Однако в ее показаниях присутствовали два новых элемента, которые требовали надлежащего изучения, но были опущены. Доктор Беккер сообщила об операции Джеффа по удалению грыжи, о который мы раньше не слышали, и после осторожных расспросов Бойл заподозрил, что она может иметь важное значение. Но больше Джудит Беккер не стала распространяться на эту тему. Также она поведала об игре под названием Страна Бесконечности, не вдаваясь в ее возможное значение. Узнав эту информацию, мы остались в подвешенном состоянии, мучимые любопытством, которое было невозможно удовлетворить. Эти аспекты истории Дамера были впервые упомянуты только на суде, и возникает вопрос, могли ли они иметь какое-то значение для присяжных, которым предстояло ответить на вопрос о вменяемости Дамера.
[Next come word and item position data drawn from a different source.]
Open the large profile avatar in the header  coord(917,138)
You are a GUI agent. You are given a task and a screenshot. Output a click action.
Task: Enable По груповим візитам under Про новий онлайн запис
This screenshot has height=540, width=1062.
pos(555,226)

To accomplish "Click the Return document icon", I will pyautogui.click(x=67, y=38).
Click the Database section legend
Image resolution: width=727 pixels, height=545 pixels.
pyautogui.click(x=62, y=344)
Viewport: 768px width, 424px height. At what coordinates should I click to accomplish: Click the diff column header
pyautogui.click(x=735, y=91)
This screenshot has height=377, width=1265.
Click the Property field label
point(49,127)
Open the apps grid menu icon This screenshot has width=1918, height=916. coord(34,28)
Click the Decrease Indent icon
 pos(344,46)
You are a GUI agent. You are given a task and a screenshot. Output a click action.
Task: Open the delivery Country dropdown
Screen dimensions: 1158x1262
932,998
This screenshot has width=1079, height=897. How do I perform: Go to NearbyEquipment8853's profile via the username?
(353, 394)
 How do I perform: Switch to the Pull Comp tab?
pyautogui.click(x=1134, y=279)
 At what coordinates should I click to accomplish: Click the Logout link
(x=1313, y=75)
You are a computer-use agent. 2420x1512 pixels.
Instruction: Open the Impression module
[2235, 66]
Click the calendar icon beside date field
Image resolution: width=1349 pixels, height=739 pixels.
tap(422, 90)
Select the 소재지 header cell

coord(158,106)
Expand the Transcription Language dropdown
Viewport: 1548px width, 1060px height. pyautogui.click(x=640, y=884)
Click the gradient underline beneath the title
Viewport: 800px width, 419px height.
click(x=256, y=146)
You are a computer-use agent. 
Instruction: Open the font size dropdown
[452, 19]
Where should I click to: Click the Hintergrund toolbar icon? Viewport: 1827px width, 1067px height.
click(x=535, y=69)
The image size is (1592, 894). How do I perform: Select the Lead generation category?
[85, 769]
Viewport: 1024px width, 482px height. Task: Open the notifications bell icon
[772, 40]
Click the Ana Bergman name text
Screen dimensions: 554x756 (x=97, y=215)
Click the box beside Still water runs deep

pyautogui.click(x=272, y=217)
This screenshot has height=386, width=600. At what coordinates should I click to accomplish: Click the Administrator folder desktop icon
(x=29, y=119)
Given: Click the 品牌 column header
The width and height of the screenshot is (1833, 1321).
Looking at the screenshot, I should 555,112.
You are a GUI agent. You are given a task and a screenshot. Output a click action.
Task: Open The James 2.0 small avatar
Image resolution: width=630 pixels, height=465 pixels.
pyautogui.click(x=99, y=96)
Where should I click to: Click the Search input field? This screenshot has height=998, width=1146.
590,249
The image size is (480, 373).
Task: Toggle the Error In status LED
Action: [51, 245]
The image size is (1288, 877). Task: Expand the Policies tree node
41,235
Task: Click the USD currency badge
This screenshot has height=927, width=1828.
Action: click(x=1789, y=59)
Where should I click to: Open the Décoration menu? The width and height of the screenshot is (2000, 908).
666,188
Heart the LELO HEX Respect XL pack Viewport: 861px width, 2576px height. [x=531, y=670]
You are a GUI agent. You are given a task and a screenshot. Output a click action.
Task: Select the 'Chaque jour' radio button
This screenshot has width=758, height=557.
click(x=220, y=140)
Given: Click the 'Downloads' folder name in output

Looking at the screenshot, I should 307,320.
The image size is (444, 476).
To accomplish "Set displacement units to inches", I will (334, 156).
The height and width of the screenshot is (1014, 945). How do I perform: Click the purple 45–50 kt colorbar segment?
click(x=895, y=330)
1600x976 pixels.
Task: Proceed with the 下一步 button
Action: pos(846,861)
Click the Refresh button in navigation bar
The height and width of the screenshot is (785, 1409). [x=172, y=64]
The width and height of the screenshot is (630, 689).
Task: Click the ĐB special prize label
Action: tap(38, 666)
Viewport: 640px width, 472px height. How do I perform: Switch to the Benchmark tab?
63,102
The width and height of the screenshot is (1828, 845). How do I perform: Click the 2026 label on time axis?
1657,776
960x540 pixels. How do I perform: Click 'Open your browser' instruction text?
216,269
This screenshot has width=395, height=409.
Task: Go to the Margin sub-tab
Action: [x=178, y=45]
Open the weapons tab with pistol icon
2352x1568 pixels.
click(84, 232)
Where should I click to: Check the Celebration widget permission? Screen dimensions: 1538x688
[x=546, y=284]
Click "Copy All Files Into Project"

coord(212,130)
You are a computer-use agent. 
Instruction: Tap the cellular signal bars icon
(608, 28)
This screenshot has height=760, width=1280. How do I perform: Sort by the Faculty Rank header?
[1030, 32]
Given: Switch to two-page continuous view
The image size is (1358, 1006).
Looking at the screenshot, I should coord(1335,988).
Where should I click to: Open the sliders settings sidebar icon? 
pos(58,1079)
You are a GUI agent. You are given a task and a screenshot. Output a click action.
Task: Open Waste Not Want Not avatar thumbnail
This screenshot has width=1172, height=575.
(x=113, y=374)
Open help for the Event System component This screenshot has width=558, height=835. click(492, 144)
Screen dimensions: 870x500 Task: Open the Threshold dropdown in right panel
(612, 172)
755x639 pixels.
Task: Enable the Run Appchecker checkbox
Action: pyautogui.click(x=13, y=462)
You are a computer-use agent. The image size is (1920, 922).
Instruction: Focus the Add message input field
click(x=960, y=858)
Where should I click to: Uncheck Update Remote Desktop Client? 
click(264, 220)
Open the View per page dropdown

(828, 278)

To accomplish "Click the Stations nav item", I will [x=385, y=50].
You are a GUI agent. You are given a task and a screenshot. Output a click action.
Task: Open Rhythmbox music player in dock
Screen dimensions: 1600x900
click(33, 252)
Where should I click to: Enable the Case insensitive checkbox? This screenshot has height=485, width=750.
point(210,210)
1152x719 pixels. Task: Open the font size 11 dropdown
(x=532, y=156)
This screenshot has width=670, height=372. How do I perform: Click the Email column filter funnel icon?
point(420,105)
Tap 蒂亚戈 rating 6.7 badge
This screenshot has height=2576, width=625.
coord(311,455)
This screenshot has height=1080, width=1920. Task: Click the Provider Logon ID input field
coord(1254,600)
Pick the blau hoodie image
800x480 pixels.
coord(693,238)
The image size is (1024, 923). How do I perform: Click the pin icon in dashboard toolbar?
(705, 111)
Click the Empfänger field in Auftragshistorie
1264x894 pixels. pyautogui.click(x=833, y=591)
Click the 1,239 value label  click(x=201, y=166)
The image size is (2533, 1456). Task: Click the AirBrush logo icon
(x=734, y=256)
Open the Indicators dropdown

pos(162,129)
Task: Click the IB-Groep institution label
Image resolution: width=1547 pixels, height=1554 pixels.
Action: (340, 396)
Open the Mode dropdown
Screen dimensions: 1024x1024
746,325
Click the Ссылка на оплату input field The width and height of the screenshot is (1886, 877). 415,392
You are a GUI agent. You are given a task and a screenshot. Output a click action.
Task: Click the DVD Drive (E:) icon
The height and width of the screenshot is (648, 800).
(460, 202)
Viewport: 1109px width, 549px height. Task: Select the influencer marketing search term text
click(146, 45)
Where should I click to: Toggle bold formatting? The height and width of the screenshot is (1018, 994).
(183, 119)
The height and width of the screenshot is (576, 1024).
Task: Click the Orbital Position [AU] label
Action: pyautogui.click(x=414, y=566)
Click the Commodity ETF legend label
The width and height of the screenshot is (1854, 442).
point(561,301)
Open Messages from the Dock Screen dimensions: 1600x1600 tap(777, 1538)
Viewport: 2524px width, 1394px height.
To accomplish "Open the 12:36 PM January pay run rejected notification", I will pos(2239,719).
Доктор Беккер неоднократно называла подсудимого «Джеффри», за что Кэрол Уайт упрекнула ее в ходе перекрестного допроса, пытаясь обратить явную вежливость и сострадание доктора против нее, намекнув на отсутствие профессиональной беспристрастности. Никто не принял во внимание, что отчет детектива Мёрфи с признанием преступника усыпан словом «Джефф», и также никто не осмелился предположить, что он состоял в слишком близких отношениях с убийцей.

Далее произошел короткий эпизод, упомянутый в предыдущей главе, где Джудит Беккер предстала как женщина, которой в связи со своей профессией приходится сталкиваться с самыми неприятными вещами. Ее спросили, хорошо ли она рассмотрела фотографии трупов, которые сделал Дамер.